Im Garten des Walfängers

Beschreibung

Borkum-Spaziergang (07)

"Mami, Mami, was ist das?" ruft ein kleines Mädchen vor uns seiner Mutter zu, und deutet auf einen seltsamen Gartenzaun der aussieht wie aus alten verwitterten Baumstämmen gemacht. Auch die Mutter schaut ziemlich ratlos, bis sie eine kleine hölzerne Tafel entdeckt mit der Aufschrift "Wal-Kinnladen aus der Zeit der Grönlandsfahrten 1715-1782".

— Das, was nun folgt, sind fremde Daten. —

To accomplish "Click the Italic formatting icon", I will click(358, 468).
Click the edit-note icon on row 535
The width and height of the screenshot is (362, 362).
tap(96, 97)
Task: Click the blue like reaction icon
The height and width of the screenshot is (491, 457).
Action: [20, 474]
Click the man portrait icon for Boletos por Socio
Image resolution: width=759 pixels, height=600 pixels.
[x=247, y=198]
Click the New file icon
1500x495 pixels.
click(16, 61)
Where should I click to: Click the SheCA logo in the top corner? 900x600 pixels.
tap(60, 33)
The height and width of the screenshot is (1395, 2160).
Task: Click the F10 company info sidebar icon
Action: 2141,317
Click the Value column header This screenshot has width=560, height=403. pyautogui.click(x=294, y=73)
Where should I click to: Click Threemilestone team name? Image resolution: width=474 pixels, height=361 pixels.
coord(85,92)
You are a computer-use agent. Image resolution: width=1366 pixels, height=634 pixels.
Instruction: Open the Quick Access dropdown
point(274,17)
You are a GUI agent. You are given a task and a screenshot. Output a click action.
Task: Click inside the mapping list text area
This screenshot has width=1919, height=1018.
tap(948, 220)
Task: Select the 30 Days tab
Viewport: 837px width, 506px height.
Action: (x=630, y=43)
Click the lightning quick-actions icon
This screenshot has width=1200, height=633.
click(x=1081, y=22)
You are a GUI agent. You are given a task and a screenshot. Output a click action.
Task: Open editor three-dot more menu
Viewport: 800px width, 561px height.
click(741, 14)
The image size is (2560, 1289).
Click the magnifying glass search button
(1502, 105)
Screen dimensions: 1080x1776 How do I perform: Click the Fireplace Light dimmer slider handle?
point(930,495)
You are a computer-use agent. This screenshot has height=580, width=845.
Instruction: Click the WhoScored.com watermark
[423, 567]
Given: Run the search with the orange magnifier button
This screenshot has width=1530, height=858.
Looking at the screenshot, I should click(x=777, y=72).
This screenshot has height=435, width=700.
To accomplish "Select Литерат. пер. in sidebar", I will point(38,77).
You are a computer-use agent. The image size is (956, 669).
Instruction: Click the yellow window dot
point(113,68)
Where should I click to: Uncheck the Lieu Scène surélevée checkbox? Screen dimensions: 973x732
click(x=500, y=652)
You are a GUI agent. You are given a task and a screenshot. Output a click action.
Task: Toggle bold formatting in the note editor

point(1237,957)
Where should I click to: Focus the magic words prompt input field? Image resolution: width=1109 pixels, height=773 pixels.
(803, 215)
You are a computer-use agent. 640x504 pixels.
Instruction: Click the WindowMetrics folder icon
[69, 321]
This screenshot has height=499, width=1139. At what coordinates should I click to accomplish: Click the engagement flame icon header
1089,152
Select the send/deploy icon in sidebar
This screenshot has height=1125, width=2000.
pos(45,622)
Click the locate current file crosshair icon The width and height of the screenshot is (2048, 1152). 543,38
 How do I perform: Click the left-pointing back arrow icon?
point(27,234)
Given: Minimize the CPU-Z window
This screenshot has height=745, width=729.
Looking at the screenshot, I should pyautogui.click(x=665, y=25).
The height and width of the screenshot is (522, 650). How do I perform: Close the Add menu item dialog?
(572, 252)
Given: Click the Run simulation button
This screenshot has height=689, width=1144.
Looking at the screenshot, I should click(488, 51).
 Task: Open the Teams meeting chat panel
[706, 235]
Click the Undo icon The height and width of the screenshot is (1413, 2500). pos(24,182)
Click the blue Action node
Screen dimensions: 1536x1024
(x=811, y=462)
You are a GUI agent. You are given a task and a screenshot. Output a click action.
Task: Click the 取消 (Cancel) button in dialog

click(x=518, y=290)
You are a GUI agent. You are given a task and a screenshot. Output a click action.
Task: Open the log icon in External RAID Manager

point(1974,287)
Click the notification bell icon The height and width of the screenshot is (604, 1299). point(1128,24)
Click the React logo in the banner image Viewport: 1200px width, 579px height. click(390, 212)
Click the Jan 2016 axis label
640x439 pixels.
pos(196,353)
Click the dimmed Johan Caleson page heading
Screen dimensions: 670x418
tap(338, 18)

Wir haben den Alten Leuchtturm hinter uns gelassen. Schon bei den Resten des kleinen alten Friedhofs am Fuß des Turms haben wir einige solcher "Holzstücke" zwischen den Gräbern stecken gesehen, und auch vor einigen der Häuser an denen wir inzwischen vorbeigekommen sind befanden sich solche seltsame Gartenzäune oder Reste davon. Hier, gegenüber dem „Weißen Haus“ ist ein besonders gut erhaltener zu sehen.

Ein paar Insulanerkinder die von der Schule heimradeln rufen: "Das ist der Walfischzaun vom Roelof Gerritsz Meyer. Lächelnd bleibt ein älterer Mann stehen: "Den „Fisch“ überhören wir mal … Ihr wundert euch sicher, was hat Borkum mit Walen zu tun? Nach einer langen Zeit der Not brachte im 17. Jhdt. der Walfang in den arktischen Gewässern für Borkum erstmals einen gewissen Wohlstand. Walfang war damals wichtig, da der Wal zahlreiche z. T. lebenswichtige Rohstoffe lieferte. Die erlegten Tiere wurden an Ort und Stelle fast vollständig verwertet, ähnlich wie die Büffel bei den Indianern. Der Walfang war äußerst gefährlich, die Menschen standen den riesigen Tieren bei oft rauhem Seegang in kleinen Booten nur mit einfachen Handharpunen gegenüber. Die Borkumer schienen ein besonderes Talent dafür zu haben - fast alle männlichen Mitglieder der Familien fuhren mit auf Walfang, stellten Schiffsjungen, Harpuniere, und auch zahlreiche erfolgreiche "Commandeure" (Kapitäne) auf den meist holländischen Schiffen, wie auch unser Roelof Gerritsz Meyer hier."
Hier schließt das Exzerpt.